Records contained in a dataset:
>>>>

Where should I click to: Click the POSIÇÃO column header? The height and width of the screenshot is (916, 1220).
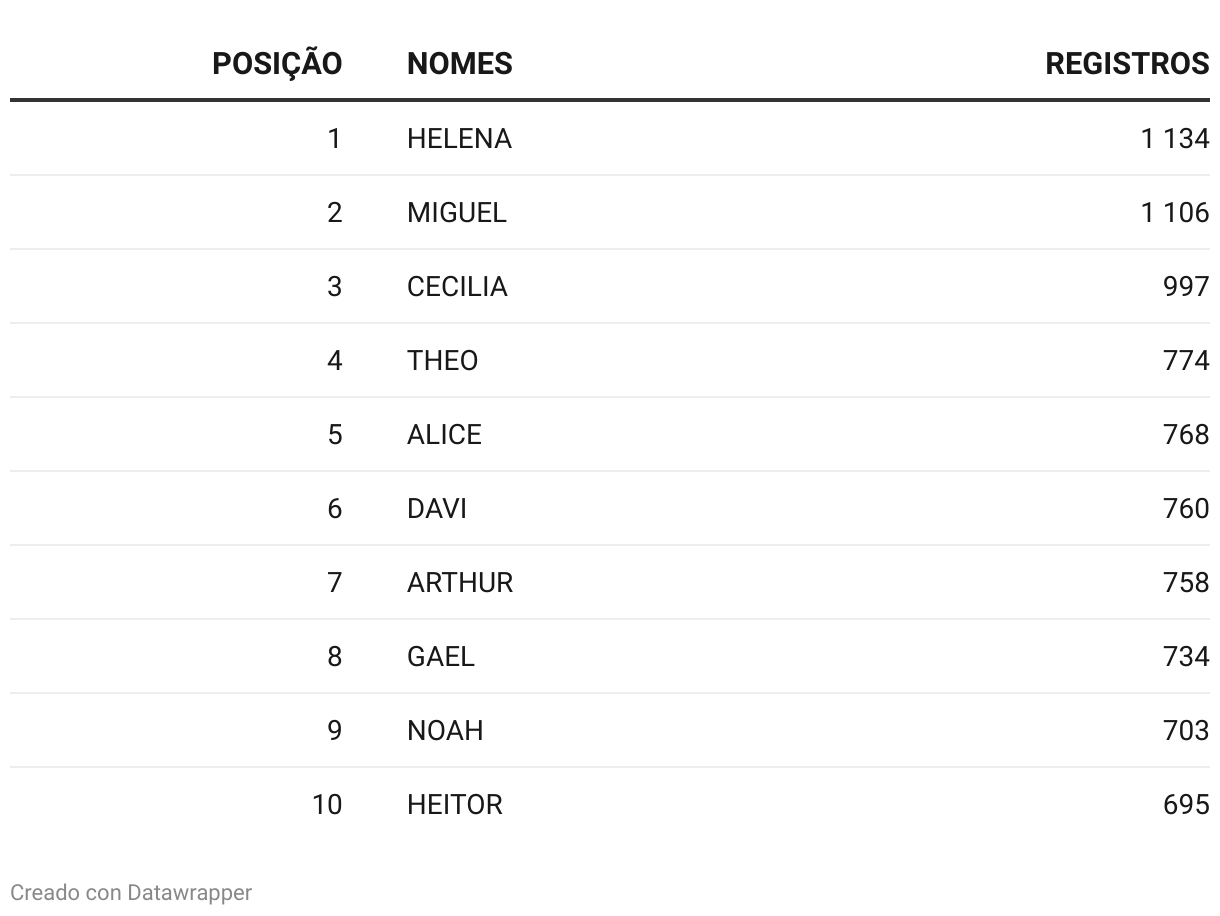[277, 64]
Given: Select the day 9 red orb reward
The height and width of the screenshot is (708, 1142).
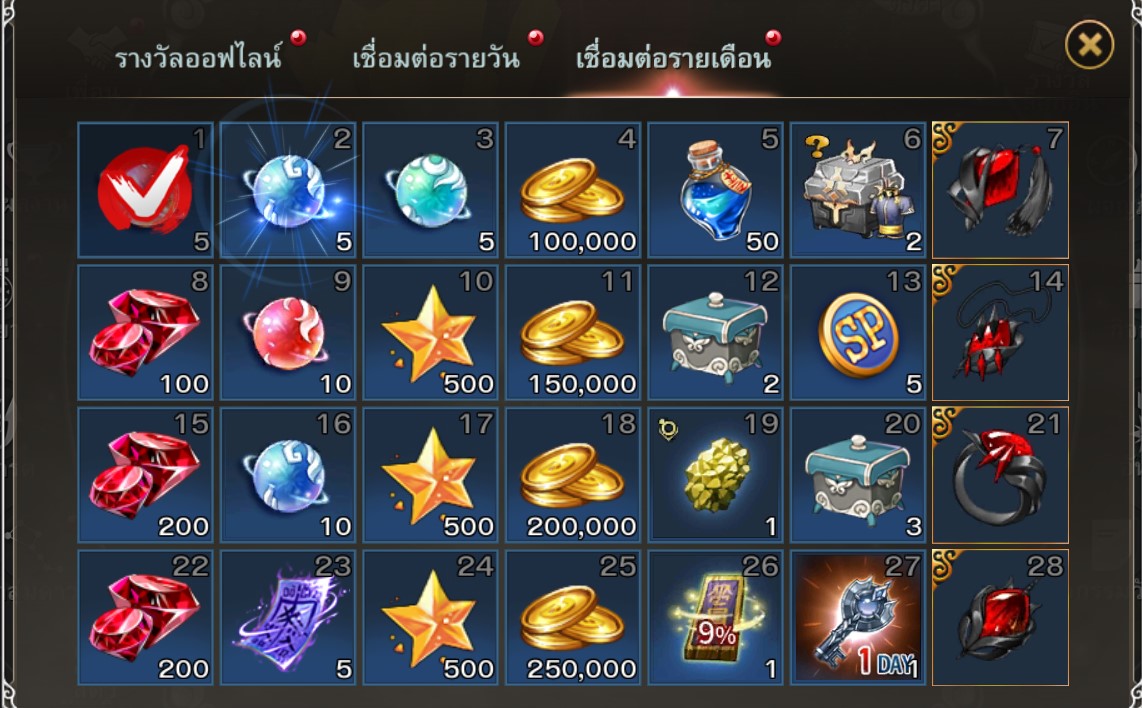Looking at the screenshot, I should [288, 333].
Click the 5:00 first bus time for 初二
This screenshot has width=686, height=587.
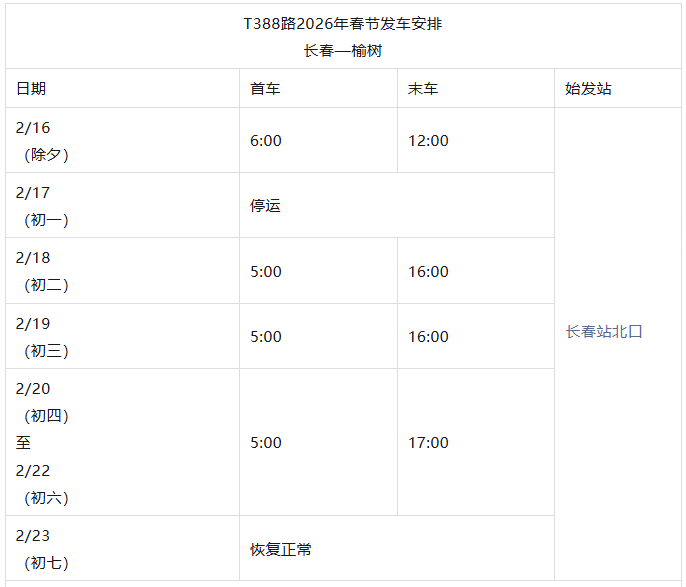(x=266, y=272)
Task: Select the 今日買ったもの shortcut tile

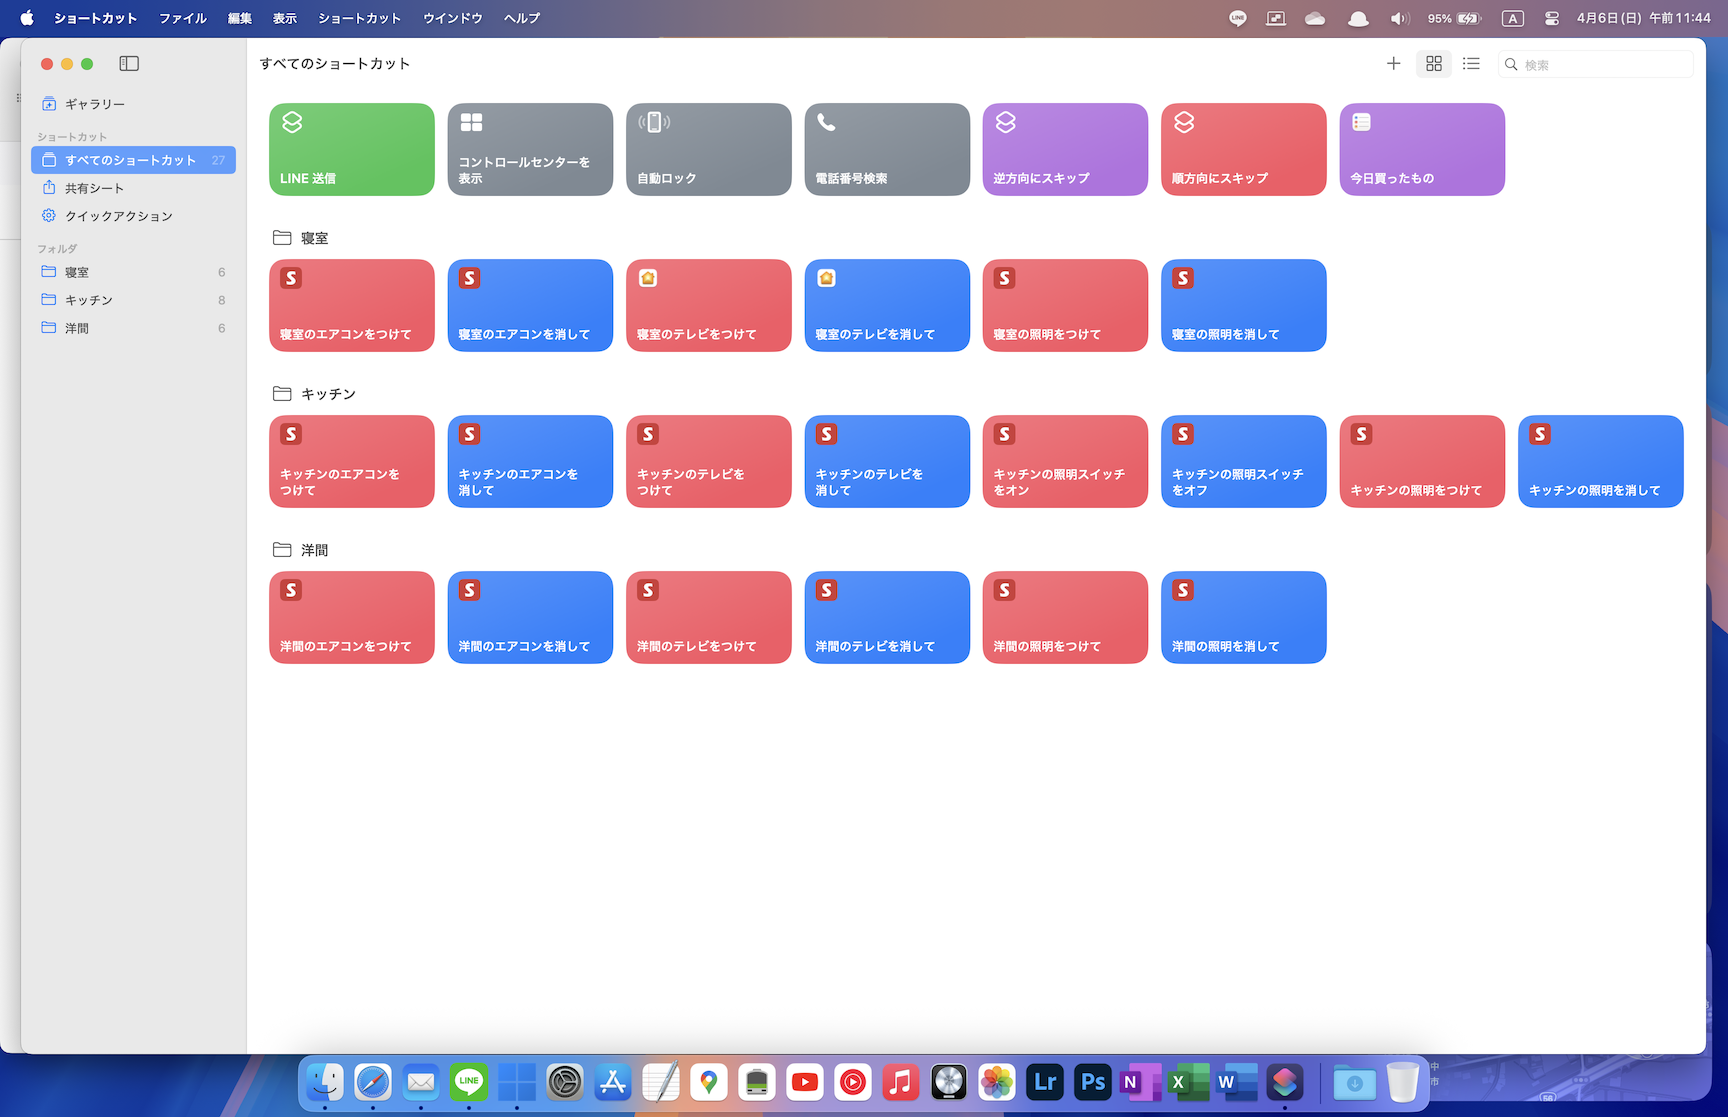Action: [x=1421, y=149]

<<<<

WHAT NEEDS TO BE DONE:
Transcribe every line of the listing above word for word, omitting the pictures.

ANSWER IN FULL:
Where should I click to: Click the POSIÇÃO column header? The height and width of the screenshot is (916, 1220).
[277, 64]
Given: Select the day 9 red orb reward
The height and width of the screenshot is (708, 1142).
Looking at the screenshot, I should [288, 333].
Click the 5:00 first bus time for 初二
This screenshot has width=686, height=587.
(x=266, y=272)
Task: Select the 今日買ったもの shortcut tile

Action: [x=1421, y=149]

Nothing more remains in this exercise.